> **DO THIS**: Begin at the line that has "Given: Open the www.b4x.com link" and stop after the line that has "Looking at the screenshot, I should 391,193.". Write those lines out again, swapping "link" for "address" and leaving everything else as it is.

> **INPUT ROWS**:

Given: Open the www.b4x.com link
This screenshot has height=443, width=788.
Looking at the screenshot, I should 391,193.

* * *

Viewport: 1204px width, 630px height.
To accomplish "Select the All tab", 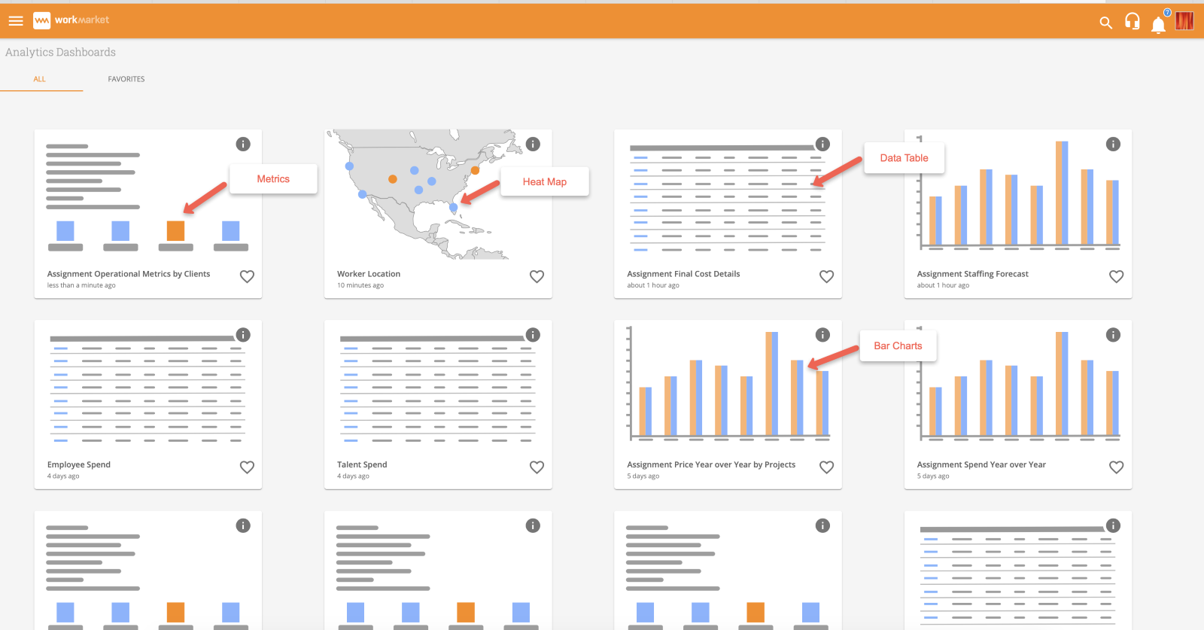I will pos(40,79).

> **EXERCISE OUTPUT**:
Given: Open the www.b4x.com address
This screenshot has height=443, width=788.
Looking at the screenshot, I should 391,193.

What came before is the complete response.